%%
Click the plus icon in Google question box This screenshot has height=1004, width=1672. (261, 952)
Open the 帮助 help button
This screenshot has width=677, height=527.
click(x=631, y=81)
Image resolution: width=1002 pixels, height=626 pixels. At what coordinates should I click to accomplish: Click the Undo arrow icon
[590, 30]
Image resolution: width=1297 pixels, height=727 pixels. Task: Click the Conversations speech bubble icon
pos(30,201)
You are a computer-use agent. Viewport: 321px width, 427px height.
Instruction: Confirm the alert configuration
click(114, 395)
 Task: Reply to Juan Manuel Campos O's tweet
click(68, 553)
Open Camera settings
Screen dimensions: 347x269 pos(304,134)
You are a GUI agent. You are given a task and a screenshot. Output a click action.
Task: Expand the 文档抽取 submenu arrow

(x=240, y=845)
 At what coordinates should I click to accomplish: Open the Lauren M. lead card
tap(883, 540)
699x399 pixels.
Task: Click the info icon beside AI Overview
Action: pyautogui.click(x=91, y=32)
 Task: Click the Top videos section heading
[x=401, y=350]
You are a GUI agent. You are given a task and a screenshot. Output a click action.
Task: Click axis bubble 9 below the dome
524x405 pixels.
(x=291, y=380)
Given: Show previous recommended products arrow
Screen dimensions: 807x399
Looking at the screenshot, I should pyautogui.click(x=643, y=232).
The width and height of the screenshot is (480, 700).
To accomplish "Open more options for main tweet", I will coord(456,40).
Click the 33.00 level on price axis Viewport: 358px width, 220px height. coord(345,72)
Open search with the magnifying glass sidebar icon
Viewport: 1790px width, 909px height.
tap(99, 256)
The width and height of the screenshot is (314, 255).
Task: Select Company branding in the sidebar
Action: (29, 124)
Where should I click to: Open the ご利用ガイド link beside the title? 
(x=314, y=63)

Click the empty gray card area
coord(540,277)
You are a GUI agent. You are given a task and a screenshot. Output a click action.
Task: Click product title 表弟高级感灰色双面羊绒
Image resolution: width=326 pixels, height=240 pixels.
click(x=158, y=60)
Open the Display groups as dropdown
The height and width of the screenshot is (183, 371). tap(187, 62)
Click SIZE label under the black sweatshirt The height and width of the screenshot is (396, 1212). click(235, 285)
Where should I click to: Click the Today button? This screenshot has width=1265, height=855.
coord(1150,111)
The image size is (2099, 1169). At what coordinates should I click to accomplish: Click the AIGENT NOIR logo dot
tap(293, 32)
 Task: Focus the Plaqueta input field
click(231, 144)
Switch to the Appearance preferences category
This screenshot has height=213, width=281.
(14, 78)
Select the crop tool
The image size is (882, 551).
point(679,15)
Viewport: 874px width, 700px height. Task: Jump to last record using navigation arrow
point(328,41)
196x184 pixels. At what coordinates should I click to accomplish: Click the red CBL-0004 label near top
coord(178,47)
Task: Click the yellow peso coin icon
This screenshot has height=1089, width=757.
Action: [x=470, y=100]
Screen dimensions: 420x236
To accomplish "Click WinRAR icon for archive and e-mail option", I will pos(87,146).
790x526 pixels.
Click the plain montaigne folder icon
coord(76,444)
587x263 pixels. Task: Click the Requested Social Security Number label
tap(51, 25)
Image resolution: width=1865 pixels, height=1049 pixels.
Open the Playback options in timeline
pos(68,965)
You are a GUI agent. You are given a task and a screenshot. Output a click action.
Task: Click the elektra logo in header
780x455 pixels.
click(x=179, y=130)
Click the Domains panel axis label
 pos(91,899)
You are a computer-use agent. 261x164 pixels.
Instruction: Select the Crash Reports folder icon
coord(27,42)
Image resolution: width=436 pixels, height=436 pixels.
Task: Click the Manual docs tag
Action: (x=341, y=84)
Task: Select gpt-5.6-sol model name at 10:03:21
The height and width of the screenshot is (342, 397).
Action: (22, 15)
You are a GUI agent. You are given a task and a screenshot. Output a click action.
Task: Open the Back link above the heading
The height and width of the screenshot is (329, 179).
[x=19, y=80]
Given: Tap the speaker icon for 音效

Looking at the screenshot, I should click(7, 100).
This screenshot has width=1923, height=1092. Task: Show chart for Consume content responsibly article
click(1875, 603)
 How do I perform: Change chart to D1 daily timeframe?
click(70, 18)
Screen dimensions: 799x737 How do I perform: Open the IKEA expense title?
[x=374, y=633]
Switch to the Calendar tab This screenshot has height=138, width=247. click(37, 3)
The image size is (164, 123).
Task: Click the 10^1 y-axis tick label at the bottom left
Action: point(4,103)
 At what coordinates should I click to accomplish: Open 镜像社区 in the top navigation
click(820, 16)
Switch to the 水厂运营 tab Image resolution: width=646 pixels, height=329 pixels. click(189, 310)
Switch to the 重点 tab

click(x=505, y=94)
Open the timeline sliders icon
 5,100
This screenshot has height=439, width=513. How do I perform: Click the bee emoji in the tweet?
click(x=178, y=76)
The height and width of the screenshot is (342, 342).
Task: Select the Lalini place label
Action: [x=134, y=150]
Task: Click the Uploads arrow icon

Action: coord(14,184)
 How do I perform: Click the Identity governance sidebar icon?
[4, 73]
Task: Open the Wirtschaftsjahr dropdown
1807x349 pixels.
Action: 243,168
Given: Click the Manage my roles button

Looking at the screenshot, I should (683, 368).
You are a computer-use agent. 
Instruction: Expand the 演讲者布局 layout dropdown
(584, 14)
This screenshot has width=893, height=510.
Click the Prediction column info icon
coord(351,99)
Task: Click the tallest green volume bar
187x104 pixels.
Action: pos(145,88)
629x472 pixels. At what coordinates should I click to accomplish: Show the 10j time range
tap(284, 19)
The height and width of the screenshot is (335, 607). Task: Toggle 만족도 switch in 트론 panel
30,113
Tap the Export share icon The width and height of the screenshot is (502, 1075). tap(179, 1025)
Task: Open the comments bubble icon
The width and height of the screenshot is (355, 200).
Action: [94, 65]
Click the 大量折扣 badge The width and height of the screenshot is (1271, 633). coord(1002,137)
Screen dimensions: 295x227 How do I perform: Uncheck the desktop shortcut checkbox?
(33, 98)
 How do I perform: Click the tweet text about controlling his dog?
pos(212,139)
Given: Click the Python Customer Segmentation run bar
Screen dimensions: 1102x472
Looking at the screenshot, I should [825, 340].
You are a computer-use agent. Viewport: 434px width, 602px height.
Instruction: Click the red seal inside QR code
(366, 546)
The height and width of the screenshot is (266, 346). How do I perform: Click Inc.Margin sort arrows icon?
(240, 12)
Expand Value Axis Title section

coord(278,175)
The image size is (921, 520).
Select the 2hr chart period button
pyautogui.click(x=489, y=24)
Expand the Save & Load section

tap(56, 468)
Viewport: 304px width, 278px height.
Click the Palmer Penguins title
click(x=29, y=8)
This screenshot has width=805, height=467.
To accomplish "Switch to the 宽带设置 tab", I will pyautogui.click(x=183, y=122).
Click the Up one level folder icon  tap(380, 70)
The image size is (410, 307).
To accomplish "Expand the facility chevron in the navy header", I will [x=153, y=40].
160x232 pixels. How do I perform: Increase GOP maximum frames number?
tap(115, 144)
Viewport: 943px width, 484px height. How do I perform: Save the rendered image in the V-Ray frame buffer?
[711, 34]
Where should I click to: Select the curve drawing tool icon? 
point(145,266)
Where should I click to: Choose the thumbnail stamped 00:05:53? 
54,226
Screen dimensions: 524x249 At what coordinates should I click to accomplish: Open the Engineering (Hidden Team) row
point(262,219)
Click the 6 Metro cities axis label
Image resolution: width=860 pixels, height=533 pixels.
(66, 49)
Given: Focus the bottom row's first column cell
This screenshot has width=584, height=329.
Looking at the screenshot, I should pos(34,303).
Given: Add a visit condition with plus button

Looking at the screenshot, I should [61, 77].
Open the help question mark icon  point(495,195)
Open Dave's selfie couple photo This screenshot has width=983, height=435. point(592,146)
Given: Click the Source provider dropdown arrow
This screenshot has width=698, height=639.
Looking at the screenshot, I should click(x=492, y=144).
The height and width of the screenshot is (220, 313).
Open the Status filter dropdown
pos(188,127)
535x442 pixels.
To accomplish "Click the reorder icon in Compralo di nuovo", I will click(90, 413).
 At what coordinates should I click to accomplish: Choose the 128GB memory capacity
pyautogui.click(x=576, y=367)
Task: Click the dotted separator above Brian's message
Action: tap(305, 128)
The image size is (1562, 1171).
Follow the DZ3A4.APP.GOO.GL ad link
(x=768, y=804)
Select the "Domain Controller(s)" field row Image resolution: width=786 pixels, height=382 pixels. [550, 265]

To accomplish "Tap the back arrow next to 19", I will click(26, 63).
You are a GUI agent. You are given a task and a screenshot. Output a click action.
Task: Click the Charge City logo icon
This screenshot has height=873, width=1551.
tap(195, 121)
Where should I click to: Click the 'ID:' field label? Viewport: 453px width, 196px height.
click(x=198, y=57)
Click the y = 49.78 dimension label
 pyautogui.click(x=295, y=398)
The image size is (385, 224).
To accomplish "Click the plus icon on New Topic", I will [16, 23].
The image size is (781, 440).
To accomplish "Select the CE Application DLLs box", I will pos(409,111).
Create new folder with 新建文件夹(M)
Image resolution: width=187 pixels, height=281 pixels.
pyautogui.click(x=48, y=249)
%%
— CHALLENGE —
Copy the material from its first line through the line containing "pos(30,201)", with the wording left as is, but shift each answer's click coordinates by adding 72 to every number.

— EXPECTED ANSWER —
Click the plus icon in Google question box This screenshot has height=1004, width=1672. (333, 1024)
Open the 帮助 help button
This screenshot has width=677, height=527.
click(x=703, y=153)
Image resolution: width=1002 pixels, height=626 pixels. At what coordinates should I click to accomplish: Click the Undo arrow icon
[662, 102]
Image resolution: width=1297 pixels, height=727 pixels. Task: Click the Conversations speech bubble icon
pos(102,273)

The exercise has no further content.